### [EXERCISE DESCRIPTION]
When you reach the line containing "First Name (130, 796)" in the data below, begin returning lines exactly as written, and stop once the line containing "Додаток для мобільного (452, 1025)" has been returned.

Saved entries

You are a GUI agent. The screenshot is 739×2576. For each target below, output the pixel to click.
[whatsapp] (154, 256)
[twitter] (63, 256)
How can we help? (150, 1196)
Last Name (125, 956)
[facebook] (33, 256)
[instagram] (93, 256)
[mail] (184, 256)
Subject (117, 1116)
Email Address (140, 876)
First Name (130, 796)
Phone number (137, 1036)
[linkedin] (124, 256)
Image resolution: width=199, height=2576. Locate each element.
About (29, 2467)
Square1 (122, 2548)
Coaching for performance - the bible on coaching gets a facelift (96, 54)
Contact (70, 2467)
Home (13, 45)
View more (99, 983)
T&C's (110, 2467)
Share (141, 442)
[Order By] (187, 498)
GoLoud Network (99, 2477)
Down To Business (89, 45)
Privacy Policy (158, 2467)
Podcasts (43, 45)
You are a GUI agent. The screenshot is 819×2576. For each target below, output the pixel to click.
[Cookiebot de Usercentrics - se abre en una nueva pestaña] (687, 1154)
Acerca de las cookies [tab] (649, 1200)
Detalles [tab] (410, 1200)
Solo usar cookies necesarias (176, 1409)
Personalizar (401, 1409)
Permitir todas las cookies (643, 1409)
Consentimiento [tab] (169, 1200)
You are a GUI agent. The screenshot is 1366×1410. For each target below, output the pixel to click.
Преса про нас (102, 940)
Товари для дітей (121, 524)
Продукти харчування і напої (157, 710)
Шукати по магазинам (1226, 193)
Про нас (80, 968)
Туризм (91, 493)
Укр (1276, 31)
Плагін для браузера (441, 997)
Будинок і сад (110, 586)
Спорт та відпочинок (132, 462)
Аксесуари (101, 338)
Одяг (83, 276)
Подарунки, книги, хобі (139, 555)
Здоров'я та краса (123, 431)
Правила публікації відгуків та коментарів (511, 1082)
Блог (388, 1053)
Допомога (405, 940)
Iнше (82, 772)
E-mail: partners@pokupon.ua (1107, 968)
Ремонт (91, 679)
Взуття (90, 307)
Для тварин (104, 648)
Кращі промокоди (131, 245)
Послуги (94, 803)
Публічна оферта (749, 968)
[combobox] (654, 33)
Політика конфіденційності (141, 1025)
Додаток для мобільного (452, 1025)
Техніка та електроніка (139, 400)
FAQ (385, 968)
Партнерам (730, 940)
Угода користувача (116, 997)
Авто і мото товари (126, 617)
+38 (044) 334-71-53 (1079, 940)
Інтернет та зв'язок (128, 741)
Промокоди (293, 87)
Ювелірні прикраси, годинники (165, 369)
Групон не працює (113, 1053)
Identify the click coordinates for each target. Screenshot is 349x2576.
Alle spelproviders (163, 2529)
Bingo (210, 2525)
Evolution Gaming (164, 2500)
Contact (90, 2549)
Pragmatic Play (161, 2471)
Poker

### [RESULT BELOW]
First Name (130, 796)
Phone number (137, 1036)
[linkedin] (124, 256)
Image resolution: width=199, height=2576. Locate each element.
About (29, 2467)
Square1 (122, 2548)
Coaching for performance - the bible on coaching gets a facelift (96, 54)
Contact (70, 2467)
Home (13, 45)
View more (99, 983)
T&C's (110, 2467)
Share (141, 442)
[Order By] (187, 498)
GoLoud Network (99, 2477)
Down To Business (89, 45)
Privacy Policy (158, 2467)
Podcasts (43, 45)
You are a GUI agent. The screenshot is 819×2576. For each target below, output the pixel to click.
[Cookiebot de Usercentrics - se abre en una nueva pestaña] (687, 1154)
Acerca de las cookies [tab] (649, 1200)
Detalles [tab] (410, 1200)
Solo usar cookies necesarias (176, 1409)
Personalizar (401, 1409)
Permitir todas las cookies (643, 1409)
Consentimiento [tab] (169, 1200)
You are a GUI agent. The screenshot is 1366×1410. For each target below, output the pixel to click.
Преса про нас (102, 940)
Товари для дітей (121, 524)
Продукти харчування і напої (157, 710)
Шукати по магазинам (1226, 193)
Про нас (80, 968)
Туризм (91, 493)
Укр (1276, 31)
Плагін для браузера (441, 997)
Будинок і сад (110, 586)
Спорт та відпочинок (132, 462)
Аксесуари (101, 338)
Одяг (83, 276)
Подарунки, книги, хобі (139, 555)
Здоров'я та краса (123, 431)
Правила публікації відгуків та коментарів (511, 1082)
Блог (388, 1053)
Допомога (405, 940)
Iнше (82, 772)
E-mail: partners@pokupon.ua (1107, 968)
Ремонт (91, 679)
Взуття (90, 307)
Для тварин (104, 648)
Кращі промокоди (131, 245)
Послуги (94, 803)
Публічна оферта (749, 968)
[combobox] (654, 33)
Політика конфіденційності (141, 1025)
Додаток для мобільного (452, 1025)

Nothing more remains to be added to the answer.